12. En l’espèce, la décision contestée vise l’article L. 612-6 du code de l’entrée et du séjour des étrangers et du droit d’asile et mentionne l’absence de liens stables de l’intéressé en France tissés durant son maintien irrégulier sur le territoire depuis son arrivée moins de deux années auparavant, la circonstance qu’il n’a pas déjà fait l’objet d’une décision d’éloignement et qu’il constitue une menace pour l’ordre public. Si M. A conteste que sa présence constitue une menace pour l’ordre public, il ne nie pas avoir fait l’objet d’un placement en garde à vue pour des faits de recel de vol, en l’occurrence la possession d’un vélo préalablement volé. Ainsi qu’il a été dit au point 6 du présent jugement, il ne justifie d’aucune attache autre que sa femme sur le territoire français où il est entré moins de deux ans auparavant. Dans ces conditions, dès lors que M. A n’a bénéficié d’aucun délai de départ volontaire, la préfète de la Haute-Savoie devait, en l’absence de circonstances humanitaires, prononcer une interdiction de retour à son encontre. Ainsi, il n’a pas commis d’erreur manifeste d’appréciation en édictant l’interdiction de retour en litige.
13. Il résulte de tout ce qui précède que les conclusions à fin d’annulation présentées par M. A doivent être rejetées, ainsi que, par voie de conséquence, ses conclusions à fin d’injonction et celles présentées sur le fondement des dispositions combinées de l’article L. 761-1 du code de justice administrative et de l’article 37 de la loi du 10 juillet 1991.
D E C I D E :
Article 1er : La requête de M. A est rejetée.
Article 2 : Le présent jugement sera notifié à M. B A, à Me Blanc et à la préfète de la Haute-Savoie.
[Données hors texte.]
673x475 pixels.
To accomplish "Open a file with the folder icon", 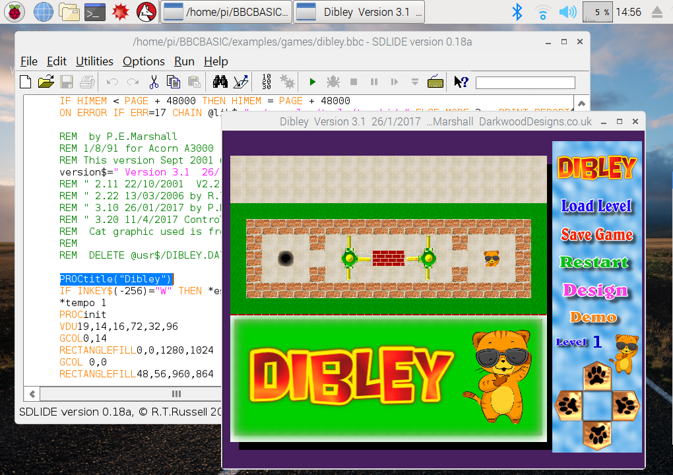I will [x=46, y=82].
Délibéré après l’audience du 4 juillet 2025, à laquelle siégeaient :
M. L’Hôte, président,
M. Lefebvre, premier conseiller,
M. Ruocco-Nardo, premier conseiller.
Rendu public par mise à disposition au greffe le 25 juillet 2025.
Le rapporteur,
G. LEFEBVRE
Le président,
V. L’HÔTE
La greffière,
L. ROUYER
La République mande et ordonne à la préfète de la Haute-Savoie en ce qui la concerne et à tous commissaires de justice à ce requis en ce qui concerne les voies de droit commun contre les parties privées, de pourvoir à l’exécution de la présente décision.